TEXT BLOCK:
'''
= Giorgio Piccardi =

Italian chemist (1895–1972)

Giorgio Piccardi (13 October 1895 – 22 December 1972) was an Italian physicist and chemist. He had a special interest in non-reproducible results or what he termed as fluctuating phenomena which were considered outside the area of conventional science according to scientific positivism. He considered the effect of weak electromagnetic fields, sunspot activity, and cosmic radiation as possible influences affecting chemical reactions. These effects were sometimes called as Piccardi effects. His ideas on what he called "activated water" were appropriated by Jacques Benveniste and others to suggest a scientific basis for homeopathy and this has led to his original work being considered as fringe science.

== Life and work ==
Piccardi was born in Florence to Ludovico (d. 1944) and Marianna, née Caldini. He studied from 1913 at the Institute of Higher Studies in Florence (Ateneo Fiorentino Reale Istituto di Studi Superiori Pratici e di Perfezionamento). He studied organic chemistry under Hugo Schiff but his studies were interrupted by World War I; he served in the Alpini. He was interned in Hungary after being taken prisoner in 1917 and escaped by digging a tunnel. He was recaptured and suffered from pleurisy and was transferred back in 1919 from an Austrian prison camp. He received a silver medal for his services but a brother was killed in the war and his mother died in the Spanish flu epidemic of 1918. He returned to studies and graduated in chemistry at the Turin Polytechnic before returning to Florence where he graduated in 1922. He studied under Luigi Rolla. He then worked initially in an honorary position at the University of Florence, and then a salaried position from 1926, assisting Rolla, working there until 1936. He taught mathematics, spectroscopy, chemistry and physical chemistry. He worked on the spectroscopy of rare earths and examination of the solar spectrum. In 1936 he went to the University of Genoa as chair of physical chemistry. He was interested in non-reproducible research results which he thought could be related to magnetic fields or other forces. World War II interrupted his work and he returned to work at Florence University, becoming chair of physical chemistry in 1947. He worked there until his retirement in 1965.

Piccardi was interested in the philosophy of science and interacted with Ludovico Geymonat who was influenced by Moritz Schlick. Piccardi was interested in astrophysics and collaborated with Guglielmo Righini. Piccardi believed that electromagnetic waves could alter the structure of water and conducted experiments on what he called "activated water". He suggested that it altered the reactivity of water to bismuth chloride. He examined the hypothesis that the position of the earth in its orbit might alter certain phenomena affected by solar radiation. His ideas on water were taken up as evidence of a scientific principle to support homeopathy. Piccardi himself was not a proponent of homeopathy. He also worked on a wide range of subjects including a study with a pediatrician to examine the surface tension in human milk. He also examined his non-reproducibility and cosmic effect ideas on seed germination. The validity of his statistical analysis comparing experiments and controls have been questioned.

Piccardi married Nella Forti (1900–1964) from a wealthy Jewish family in 1922. He met her while on a trip in the Dolomite mountains. They had three daughters. Their home in Borgo Pinti was a cultural centre where many famous artists and scholars met. Piccardi was also an amateur artist. The couple separated later and Piccardi lived in Genoa. His brother Giacomo (1901–1975) was the father of Giovanni Piccardi (b. 1929) who became a chemist at the University of Florence. Piccardi died from cancer. In 2002 a "Laboratorio Biometeorologico Giorgio Piccardi" was founded in his honour.
'''
EXTRACTED DATA:
'''
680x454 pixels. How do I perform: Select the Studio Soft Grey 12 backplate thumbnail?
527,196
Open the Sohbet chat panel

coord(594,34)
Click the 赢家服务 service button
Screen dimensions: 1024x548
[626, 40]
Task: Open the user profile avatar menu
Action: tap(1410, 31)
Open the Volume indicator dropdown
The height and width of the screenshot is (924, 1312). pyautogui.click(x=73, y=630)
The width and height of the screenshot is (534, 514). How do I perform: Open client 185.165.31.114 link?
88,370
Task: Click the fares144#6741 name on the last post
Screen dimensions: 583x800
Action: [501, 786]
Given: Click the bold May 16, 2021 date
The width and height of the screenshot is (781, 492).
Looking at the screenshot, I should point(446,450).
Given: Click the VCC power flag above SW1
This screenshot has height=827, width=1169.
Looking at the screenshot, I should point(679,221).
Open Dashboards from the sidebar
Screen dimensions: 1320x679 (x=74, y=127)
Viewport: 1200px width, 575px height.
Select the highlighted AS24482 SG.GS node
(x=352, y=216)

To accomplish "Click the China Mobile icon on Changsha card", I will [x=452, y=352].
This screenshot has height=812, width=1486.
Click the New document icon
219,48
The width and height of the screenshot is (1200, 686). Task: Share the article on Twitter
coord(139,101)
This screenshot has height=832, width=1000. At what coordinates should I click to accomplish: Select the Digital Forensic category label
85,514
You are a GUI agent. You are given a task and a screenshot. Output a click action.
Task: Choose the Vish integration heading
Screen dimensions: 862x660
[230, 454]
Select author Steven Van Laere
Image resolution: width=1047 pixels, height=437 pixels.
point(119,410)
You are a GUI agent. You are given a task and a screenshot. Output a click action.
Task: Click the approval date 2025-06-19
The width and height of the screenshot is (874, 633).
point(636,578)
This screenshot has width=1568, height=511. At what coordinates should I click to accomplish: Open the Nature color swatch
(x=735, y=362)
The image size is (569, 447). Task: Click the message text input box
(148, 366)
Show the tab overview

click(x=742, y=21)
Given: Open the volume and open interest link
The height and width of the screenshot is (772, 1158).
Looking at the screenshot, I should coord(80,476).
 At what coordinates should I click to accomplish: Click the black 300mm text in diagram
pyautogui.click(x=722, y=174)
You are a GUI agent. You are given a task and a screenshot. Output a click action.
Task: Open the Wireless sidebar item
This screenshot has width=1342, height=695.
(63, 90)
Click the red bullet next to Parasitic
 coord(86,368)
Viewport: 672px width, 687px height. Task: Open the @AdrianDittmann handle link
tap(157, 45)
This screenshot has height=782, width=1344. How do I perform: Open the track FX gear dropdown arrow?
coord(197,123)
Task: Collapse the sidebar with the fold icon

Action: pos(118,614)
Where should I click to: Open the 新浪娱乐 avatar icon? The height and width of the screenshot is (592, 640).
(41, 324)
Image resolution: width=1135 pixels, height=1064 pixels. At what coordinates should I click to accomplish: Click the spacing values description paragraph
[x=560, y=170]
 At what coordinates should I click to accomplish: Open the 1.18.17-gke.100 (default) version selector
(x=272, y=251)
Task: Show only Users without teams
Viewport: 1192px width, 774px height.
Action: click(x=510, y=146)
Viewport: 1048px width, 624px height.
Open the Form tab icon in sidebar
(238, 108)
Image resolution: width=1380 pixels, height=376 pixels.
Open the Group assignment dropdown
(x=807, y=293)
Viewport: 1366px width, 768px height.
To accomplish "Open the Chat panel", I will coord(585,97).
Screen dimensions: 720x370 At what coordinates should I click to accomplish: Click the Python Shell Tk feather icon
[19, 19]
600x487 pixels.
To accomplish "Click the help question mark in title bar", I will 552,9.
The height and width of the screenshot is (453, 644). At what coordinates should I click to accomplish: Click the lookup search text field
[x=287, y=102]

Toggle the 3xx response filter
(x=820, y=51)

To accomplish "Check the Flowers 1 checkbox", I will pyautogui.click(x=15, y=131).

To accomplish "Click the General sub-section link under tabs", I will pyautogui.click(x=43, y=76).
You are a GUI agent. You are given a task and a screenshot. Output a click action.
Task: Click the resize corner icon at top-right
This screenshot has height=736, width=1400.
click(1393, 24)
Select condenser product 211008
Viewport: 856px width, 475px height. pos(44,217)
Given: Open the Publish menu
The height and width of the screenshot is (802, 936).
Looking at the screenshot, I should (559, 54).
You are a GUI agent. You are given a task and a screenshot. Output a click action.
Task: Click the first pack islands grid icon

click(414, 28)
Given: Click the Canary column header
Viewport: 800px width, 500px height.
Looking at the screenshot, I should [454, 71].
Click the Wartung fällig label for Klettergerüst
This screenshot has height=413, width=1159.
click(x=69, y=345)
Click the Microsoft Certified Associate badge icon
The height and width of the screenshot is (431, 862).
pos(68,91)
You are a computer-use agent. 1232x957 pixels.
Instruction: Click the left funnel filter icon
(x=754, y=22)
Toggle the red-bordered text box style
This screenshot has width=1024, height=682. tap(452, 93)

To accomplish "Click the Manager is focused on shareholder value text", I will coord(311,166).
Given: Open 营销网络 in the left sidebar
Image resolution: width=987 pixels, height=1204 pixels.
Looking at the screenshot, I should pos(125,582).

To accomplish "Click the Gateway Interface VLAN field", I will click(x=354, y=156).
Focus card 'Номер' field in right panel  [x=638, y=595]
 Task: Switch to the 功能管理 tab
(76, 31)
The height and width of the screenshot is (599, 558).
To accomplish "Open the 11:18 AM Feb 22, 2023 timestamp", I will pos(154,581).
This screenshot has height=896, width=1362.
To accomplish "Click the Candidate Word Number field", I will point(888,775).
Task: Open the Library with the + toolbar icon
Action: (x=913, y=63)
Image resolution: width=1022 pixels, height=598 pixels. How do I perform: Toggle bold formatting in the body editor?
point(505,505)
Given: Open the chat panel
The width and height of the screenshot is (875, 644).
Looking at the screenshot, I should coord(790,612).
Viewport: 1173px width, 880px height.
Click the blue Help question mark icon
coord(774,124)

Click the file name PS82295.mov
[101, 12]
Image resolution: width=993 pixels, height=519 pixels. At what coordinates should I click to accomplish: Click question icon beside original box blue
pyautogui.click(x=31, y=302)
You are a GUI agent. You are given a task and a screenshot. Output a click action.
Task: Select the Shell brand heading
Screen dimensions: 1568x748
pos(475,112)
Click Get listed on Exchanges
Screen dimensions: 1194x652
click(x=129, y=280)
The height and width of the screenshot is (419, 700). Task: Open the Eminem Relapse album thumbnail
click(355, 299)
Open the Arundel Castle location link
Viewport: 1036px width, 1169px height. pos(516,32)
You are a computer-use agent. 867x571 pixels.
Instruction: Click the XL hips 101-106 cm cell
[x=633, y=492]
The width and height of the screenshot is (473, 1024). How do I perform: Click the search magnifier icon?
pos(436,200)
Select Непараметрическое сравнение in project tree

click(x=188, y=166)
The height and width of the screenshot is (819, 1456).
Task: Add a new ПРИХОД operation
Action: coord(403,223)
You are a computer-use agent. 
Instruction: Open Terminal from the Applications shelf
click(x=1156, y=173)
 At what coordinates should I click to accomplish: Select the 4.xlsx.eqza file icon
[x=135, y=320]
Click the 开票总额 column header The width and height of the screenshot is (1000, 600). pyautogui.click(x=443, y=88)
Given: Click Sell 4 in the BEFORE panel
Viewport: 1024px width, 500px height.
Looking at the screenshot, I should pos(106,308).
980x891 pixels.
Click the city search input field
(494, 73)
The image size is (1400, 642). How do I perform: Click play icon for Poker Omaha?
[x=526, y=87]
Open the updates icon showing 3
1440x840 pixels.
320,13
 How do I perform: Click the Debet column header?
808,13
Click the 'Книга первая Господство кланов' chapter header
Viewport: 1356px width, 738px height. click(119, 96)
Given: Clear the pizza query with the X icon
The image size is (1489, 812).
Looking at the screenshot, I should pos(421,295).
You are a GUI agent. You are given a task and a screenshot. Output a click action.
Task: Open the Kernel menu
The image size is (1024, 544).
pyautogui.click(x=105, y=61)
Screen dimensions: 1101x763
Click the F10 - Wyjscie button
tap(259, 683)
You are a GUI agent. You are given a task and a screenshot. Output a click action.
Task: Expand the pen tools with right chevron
'''
ASSIGNED TASK:
Copy everything in the Giorgio Piccardi biography from "Giorgio Piccardi (13" down to "as fringe science.", substituting "solar flares" for "sunspot activity".

RESPONSE AREA:
Giorgio Piccardi (13 October 1895 – 22 December 1972) was an Italian physicist and chemist. He had a special interest in non-reproducible results or what he termed as fluctuating phenomena which were considered outside the area of conventional science according to scientific positivism. He considered the effect of weak electromagnetic fields, solar flares, and cosmic radiation as possible influences affecting chemical reactions. These effects were sometimes called as Piccardi effects. His ideas on what he called "activated water" were appropriated by Jacques Benveniste and others to suggest a scientific basis for homeopathy and this has led to his original work being considered as fringe science.